Note: If the constant term is forced to
zero
then all models reported by the best subset procedure will omit the constant
term.
Click on Finish, and the output of multiple
linear regression is presented on a new Excel sheet.
In addition to standard regression output, XLMiner™ shows the best subsets --
one row for each model, showing the variables included in that model.

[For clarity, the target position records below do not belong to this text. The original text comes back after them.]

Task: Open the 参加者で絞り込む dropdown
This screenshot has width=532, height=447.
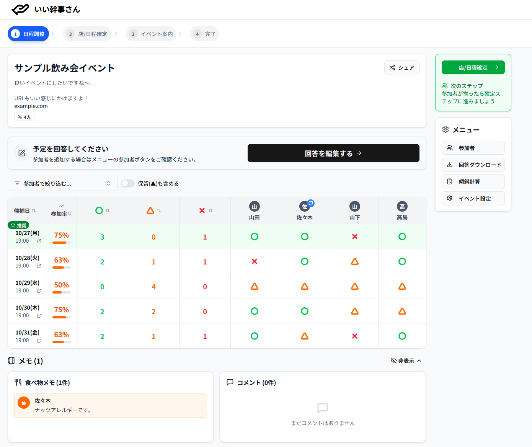Action: click(x=62, y=184)
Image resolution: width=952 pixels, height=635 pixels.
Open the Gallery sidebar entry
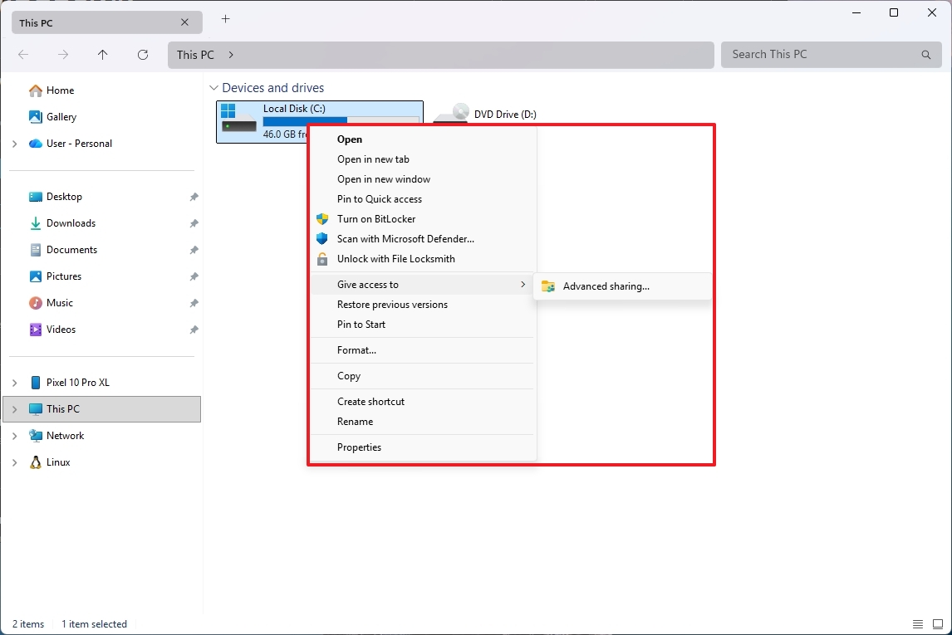61,116

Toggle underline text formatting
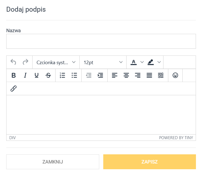point(37,76)
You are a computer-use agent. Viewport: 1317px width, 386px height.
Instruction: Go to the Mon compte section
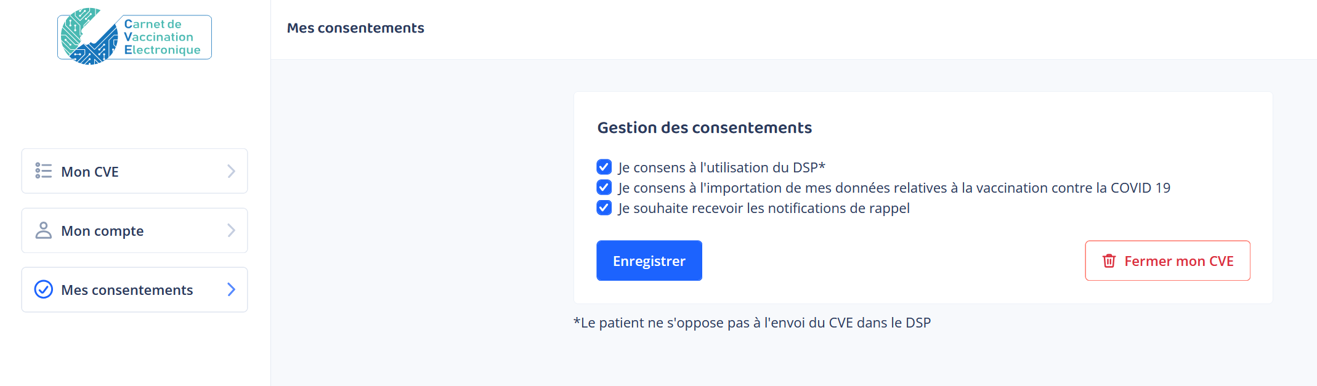(x=102, y=231)
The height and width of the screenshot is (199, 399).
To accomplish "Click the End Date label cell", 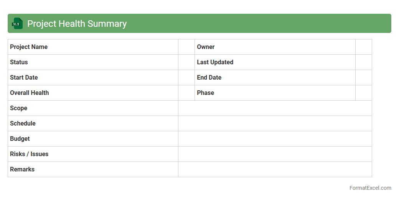I will pos(275,78).
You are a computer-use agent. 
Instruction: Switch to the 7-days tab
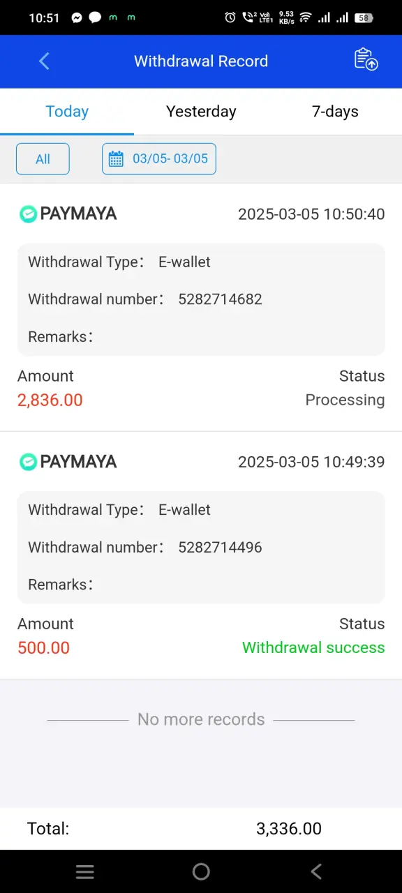point(335,112)
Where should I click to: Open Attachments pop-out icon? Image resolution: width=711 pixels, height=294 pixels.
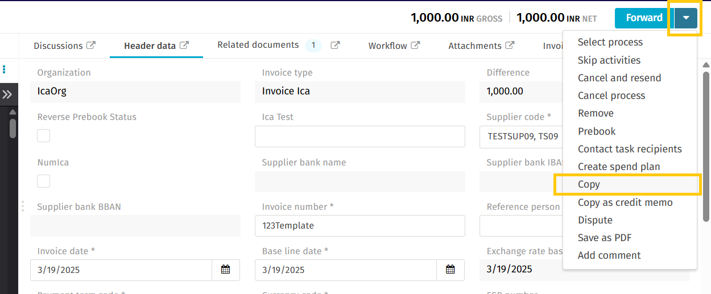[510, 45]
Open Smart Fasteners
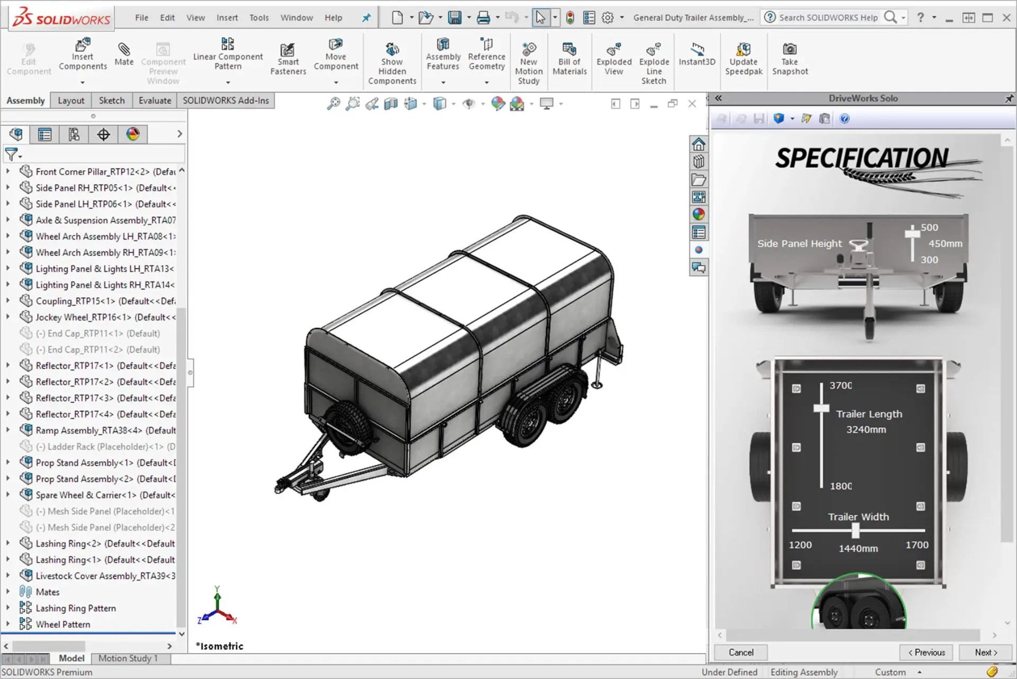This screenshot has width=1017, height=679. pos(288,56)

Of primary interest in a data-mining context will be the predicted and actual
values for each record, along with the residual (difference), shown here for the
training data set:
XLMiner™ also displays Total sum of squared errors summaries for the training and
validation data sets. The total sum of squared errors is the sum of the
squared errors (deviations between predicted and actual values) and the root
mean square error (square root of the average squared error). Average
error is typically very small, because positive prediction errors tend to be
counterbalanced by negative ones.
A variety of residual and collinearity diagnostics output is available if it
was selected earlier in the setting; this is useful for advanced users and is
explained above.
Choose Subset :
XLMiner™ displays a list of different models it
generated using the Best Subset selection it has performed. Since we have
selected 13 as the maximum size of subsets, it displays a list of Best Subset
models created using 1 to 13 variables.

See the Best Subset output above. Every model includes a constant term (since we
have not selected "Force constant term to zero" in Step 2 of 2) and one or more
variables as the other coefficients. We can use any of these models for further
analysis by clicking on the respective link "Choose Subset". The choice
of model depends on the calculated values of various error values and the
probability. The error values calculated are :- RSS -->
The residual sum of squares, or the sum of squared
deviations between the predicted probability of success and the actual value (1
or 0),
Cp --> Mallows Cp (Total squared error) is a
measure of the error in the best subset model, relative to the error
incorporating all variables. Adequate models are those for which Cp is roughly
equal to the number of parameters in the model (including the constant), and/or
Cp is at a minimum, R-Squared --> R-squared
Goodness-of-fit, Adj. R-Squared --> Adjusted R-Squared values.
"Probability" is a
quasi hypothesis test of the proposition that a given subset is acceptable; if
Probability < .05 we can rule out that subset.
XLMiner™ gives a list of variables present in that particular Choose Subset
selection on which we place the grabber hand. When we move the grabber hand way down in the Best Subset output sheet
shown above, we see the following.

The value of RSS reduces to a near minimum
as we go from 11 coefficients to 12. Cp also attains the minimum value. So these 12 coefficients (a constant and 11
variables) may be sufficient to fit a regression. Select the link of first
occurrence of 12 coefficients. This will enable the dialog - Multiple Linear
Regression - Step 1 of 2 with these selected 11 variables as the input
variables. We can then go ahead with steps to run Multiple Linear Regression
utility.
MLR_Stored_1 : XLMiner™ generates this sheet along with the
other outputs. Please refer to the
Stored Model Sheets for details.
Lift charts :
Lift charts are visual aids for
measuring model performance. They consist of
a lift curve and a baseline. The greater the area between the lift curve
and the baseline, the better the
model.
Method of drawing :
After the model is built using the
training data set, the model is used to score on the training data set and the
validation data set (if exists). Then the data set(s) are sorted using the
predicted output variable value (or predicted probability of success in the
logistic regression case). After sorting, the actual outcome values of the
output variable is cumulated and the lift curve is drawn as number of cases versus the cumulated
value. The baseline is drawn as number of cases versus the average of actual
output variable values multiplied by the number of cases.
The
decilewise lift curve is drawn as the decile number versus the cumulative actual output variable value divided by
the decile's average output variable value.